Review Summary: Animal Collective are really good. Even John Norris knows what's up.
There are a couple things one would expect to see when he turns on MTV at around 11:00, reruns of dating shows most likely, or perhaps, on an off night, a music video or two. But no, the scene is as follows; 11:00, an unsuspecting Tuesday night, a TV comes on; MTV News is running some kind of story “breaking” a “new” band:
“A genre-bending four piece from Baltimore, Animal Collective have had a surprising influence on the indie scene over the past 5 years”
John Norris begins his news report like any other. Remote hits floor, butt plants firmly in seat. Avey Tare’s ugly mug wasn’t the last thing I expected to see impregnate channel 56’s rotation schedule, but it was pretty ****ing close. Animal Collective have a new record out though, and they’ve been one of the most interesting bands around for a while now, so I guess it’s to be expected.
It can be said however, that the average ‘Date My Mom’ fan won’t find what he’s looking for on Strawberry Jam, though I think the bigger question here may be: Will the average Animal Collective fan? Strawberry Jam is big step away from Feels (the band’s last release, considered by some to be one of the band’s best) in many departments; though it’s hard to say which direction the band appear to be going in. For one thing, Jam’s mix is considerably drier then previous Animal Collective works (though it’s still far from the lo-fi fuzz of 2000’s criminally underappreciated Spirit They’ve Gone, Spirit They’ve Vanished) and the vocals are loads louder than they’ve ever been; which takes some getting used to. For another The Collective (or as John Norris seems to like to call them, The Animals) haven’t done this much shouting since their days pre-FatCat Records (Jam is the band’s debut for Domino.) Upon first listen, songs sound half-baked, lazy or even annoying (an adjective a surprising number of folks seem to favor when describing the band) and it takes a couple solid listens to finally crack the crust and begin to appreciate the album for what it is: a masterpiece.
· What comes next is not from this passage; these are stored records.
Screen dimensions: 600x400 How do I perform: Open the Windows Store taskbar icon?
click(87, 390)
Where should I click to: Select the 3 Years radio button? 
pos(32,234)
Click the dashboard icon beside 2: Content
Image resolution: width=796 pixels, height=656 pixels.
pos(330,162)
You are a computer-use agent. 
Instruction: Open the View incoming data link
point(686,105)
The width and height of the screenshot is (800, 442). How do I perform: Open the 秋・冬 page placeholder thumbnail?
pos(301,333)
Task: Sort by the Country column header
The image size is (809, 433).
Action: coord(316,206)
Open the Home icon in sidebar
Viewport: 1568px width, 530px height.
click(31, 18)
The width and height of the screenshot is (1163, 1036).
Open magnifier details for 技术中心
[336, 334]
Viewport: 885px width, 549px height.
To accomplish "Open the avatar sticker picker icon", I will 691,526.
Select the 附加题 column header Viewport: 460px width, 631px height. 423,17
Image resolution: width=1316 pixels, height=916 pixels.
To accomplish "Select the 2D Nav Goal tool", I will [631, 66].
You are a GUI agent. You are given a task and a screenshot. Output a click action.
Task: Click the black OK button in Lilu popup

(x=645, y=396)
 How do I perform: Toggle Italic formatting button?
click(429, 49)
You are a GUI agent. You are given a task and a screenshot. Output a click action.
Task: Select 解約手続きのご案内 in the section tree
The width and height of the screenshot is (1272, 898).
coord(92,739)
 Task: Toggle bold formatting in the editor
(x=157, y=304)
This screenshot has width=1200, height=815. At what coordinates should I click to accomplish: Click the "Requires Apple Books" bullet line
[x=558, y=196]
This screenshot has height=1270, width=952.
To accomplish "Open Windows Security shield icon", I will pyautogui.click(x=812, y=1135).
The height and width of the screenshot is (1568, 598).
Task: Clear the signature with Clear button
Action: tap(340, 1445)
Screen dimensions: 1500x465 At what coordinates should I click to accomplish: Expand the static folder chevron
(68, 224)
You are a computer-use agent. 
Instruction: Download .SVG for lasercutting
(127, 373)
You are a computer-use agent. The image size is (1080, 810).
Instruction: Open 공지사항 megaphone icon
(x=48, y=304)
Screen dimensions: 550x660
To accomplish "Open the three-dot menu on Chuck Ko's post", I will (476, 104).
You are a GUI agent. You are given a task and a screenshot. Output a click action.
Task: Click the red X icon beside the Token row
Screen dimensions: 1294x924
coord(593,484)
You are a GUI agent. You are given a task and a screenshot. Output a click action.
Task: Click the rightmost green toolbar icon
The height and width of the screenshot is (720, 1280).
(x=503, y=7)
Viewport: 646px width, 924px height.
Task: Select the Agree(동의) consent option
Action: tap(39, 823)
OK, so masterpiece is a bit excessive, but Strawberry Jam is certainly a completely “baked” album (interpret that however you want.) At this point, most know that both Panda Bear and Avey Tare have released solo (or at least solo in the sense that they were apart from their Collective-mates) records in 2007, both of which met some sort of critical acclaim (the one that plays forwards more so.) With this in mind, the fact that Jam is even enjoyable is some kind of otherworldly achievement, but this
borders on frightening. Brilliance comes early and often within the first half of Strawberry Jam. After a woefully disappointing album opener, Unsolved Mysteries is definitely a relief. The song has a distinctly folksy vibe to its verse, harking back to the band’s Sung Tongs days, but its chorus, full of watery effects and feral grunting is something completely new and completely cool. Songs on Strawberry Jam flow loosely, with Panda’s spazzin’ drums going one direction and Geologist’s sounds ‘n’ stuff in another. Chores’ dynamic change from flailing pop to moody drones (captured perfectly in the beautiful chord change that takes place at around 1:45) is stunning as well, but the next track, fourth for those counting, is where Animal Collective really hit their mark.
For Reverend Green is truly stunning. It shares certain elements with first single (and aforementioned “woefully disappointing album opener”) Peacebone, but Tare’s uncharacteristically emotional vocals set the song apart from its contemporaries instantly. Avey Tare might be the only human alive who sounds more
normal singing about being in love with a horny specter (April And The Phantom) as opposed to human love, as presented here, but he does both truly wonderfully. The band (which also includes a guitarist, Deakin, as well as the other, previously mentioned folks) crafts a hell of tune for Tare to express his feelings over. Huge, tremolo guitar sounds bury Panda’s tribal drum-pounding, while another guitar, smudged lovingly into the painting, supplies the song with its gorgeous melody line.
Fireworks is a great song too. ****, they’re all great. Animal Collective is a completely different beast on Strawberry Jam, and it’s beautiful at times, it really is. It kind of chokes me up. And oddly enough, I have all the more respect for them now that they’ve hit the big time (what, with MTV knocking on their door and all that garbage.) Though what I’ve heard about them performing live as a guitar-less hip-hop trio has me kind of skeptical, but I guess that’s an entirely different review.